→ **Task requirements**
Scan the lines below; pull out those with "Store".

→ **Excerpted data**
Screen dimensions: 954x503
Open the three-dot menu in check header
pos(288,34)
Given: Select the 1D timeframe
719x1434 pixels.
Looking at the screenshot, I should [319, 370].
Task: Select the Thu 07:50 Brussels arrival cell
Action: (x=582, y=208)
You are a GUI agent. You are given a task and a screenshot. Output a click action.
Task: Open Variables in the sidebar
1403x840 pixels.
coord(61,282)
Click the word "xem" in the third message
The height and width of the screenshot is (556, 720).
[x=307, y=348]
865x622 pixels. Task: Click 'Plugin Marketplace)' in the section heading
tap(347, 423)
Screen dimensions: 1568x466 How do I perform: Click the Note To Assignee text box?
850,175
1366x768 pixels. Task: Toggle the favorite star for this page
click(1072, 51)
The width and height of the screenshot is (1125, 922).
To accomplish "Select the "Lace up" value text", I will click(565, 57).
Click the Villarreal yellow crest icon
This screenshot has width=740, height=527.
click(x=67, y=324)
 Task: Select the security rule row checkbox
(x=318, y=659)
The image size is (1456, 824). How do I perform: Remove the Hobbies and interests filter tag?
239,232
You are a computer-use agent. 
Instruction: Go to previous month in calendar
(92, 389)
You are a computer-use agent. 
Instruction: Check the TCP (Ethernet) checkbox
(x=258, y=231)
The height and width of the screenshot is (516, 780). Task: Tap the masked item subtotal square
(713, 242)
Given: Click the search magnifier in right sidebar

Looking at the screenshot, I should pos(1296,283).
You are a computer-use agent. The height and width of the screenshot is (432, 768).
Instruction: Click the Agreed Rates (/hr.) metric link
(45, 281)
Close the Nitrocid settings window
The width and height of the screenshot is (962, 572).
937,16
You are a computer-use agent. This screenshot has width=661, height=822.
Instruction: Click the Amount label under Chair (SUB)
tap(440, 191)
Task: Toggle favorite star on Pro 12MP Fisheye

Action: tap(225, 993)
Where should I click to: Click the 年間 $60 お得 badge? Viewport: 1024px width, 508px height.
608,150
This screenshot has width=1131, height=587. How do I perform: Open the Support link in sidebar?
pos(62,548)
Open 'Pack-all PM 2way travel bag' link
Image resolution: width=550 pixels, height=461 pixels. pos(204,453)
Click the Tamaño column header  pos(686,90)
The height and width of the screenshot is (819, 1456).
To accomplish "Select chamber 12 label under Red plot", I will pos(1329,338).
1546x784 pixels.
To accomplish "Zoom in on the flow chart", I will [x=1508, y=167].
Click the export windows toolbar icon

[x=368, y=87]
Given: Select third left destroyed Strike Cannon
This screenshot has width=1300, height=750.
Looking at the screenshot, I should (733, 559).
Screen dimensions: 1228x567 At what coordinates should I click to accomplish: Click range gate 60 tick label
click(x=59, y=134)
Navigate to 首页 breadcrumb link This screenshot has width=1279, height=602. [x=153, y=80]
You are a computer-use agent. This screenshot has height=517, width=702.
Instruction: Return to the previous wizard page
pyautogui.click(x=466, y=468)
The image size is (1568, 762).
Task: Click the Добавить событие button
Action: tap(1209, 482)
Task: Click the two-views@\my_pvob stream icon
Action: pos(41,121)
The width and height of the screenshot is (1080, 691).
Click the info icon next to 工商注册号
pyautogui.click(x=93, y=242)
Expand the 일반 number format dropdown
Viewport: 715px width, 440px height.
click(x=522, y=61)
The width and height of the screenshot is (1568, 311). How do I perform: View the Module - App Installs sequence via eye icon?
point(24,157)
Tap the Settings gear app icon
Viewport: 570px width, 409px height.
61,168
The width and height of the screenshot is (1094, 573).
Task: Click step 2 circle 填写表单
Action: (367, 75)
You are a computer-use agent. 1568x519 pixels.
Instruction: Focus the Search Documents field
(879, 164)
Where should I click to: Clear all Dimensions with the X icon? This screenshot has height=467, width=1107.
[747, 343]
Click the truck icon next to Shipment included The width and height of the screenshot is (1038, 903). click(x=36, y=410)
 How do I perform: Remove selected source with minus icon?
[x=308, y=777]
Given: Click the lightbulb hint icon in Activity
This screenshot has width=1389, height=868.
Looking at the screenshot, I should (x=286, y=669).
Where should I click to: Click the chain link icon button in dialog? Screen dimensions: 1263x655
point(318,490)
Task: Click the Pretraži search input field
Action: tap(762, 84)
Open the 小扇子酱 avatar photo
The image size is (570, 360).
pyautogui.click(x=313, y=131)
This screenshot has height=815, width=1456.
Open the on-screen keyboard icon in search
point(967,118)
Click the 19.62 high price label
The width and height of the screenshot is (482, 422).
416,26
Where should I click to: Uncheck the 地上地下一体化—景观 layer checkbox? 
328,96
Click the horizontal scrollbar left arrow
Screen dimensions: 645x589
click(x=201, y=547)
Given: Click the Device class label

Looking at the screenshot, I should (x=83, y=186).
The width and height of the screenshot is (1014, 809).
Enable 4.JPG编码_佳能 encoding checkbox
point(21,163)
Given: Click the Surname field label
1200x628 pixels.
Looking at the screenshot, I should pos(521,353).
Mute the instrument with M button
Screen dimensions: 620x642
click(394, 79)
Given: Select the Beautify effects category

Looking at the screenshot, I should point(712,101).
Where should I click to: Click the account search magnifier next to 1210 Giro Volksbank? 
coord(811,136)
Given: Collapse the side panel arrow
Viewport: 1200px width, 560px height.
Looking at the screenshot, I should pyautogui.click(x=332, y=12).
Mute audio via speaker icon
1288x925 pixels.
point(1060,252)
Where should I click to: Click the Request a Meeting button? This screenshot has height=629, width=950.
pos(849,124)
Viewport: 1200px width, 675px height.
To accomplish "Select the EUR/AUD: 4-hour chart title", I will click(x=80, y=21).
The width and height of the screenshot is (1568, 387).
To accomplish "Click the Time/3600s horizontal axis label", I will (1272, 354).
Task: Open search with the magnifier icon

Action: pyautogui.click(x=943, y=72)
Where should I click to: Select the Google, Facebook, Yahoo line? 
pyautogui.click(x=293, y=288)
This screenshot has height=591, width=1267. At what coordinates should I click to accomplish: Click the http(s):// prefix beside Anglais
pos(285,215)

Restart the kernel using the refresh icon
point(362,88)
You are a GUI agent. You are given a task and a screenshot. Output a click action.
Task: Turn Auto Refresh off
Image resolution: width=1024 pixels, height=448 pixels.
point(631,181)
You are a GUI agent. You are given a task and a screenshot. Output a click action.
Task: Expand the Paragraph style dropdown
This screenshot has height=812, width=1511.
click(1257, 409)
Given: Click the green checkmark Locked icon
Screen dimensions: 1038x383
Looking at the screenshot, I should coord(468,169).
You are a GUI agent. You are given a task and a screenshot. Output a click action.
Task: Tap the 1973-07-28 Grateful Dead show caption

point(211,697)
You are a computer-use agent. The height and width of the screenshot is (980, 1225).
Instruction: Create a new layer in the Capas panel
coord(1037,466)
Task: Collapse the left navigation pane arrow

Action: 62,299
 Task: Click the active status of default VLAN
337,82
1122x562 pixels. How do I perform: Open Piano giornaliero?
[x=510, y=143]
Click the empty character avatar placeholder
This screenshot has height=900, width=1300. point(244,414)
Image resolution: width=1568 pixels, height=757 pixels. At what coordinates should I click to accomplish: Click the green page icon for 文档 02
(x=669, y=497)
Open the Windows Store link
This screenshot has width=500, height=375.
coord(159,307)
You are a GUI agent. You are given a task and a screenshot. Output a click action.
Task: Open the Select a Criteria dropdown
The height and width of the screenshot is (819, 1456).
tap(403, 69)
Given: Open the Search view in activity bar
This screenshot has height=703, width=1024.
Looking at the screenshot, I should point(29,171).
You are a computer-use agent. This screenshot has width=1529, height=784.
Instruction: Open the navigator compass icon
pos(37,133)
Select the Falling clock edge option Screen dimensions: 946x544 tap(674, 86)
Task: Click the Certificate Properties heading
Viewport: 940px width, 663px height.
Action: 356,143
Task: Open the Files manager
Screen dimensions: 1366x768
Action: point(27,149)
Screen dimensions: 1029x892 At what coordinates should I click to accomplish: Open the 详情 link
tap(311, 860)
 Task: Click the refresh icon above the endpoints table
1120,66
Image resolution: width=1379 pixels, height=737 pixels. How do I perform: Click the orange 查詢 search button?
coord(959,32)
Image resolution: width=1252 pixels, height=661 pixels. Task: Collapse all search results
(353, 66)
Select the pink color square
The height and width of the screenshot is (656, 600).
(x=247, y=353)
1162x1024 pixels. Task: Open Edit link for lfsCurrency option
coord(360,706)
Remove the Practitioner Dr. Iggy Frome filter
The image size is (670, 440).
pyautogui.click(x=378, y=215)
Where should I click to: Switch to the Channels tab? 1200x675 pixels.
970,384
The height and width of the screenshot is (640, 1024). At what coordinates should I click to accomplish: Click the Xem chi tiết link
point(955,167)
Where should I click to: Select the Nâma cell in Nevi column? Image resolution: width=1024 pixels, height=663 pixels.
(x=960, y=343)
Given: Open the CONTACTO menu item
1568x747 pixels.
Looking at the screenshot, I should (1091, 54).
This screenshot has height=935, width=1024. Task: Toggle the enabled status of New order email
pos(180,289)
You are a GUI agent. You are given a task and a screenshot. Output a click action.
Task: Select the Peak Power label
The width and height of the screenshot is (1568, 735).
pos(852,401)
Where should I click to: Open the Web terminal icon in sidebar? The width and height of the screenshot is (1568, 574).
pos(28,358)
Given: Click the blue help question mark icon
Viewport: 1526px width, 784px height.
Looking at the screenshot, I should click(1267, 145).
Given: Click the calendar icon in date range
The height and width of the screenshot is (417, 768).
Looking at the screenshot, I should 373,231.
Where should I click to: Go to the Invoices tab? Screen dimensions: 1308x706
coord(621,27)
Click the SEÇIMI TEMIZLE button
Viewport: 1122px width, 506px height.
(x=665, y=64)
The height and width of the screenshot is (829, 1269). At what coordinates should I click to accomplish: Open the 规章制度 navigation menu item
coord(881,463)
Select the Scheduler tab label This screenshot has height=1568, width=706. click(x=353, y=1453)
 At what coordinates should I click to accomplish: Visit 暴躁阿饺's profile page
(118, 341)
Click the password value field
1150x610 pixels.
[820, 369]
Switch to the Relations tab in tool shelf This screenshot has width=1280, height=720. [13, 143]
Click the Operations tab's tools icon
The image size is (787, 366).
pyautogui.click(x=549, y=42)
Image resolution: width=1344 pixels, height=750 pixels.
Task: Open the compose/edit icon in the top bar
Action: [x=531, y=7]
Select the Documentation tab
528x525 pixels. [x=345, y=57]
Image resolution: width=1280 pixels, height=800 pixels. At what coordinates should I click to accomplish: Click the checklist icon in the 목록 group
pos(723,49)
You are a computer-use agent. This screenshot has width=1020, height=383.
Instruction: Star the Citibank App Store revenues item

→ **Reply**
Open the Windows Store link
Instruction: Star the Citibank App Store revenues item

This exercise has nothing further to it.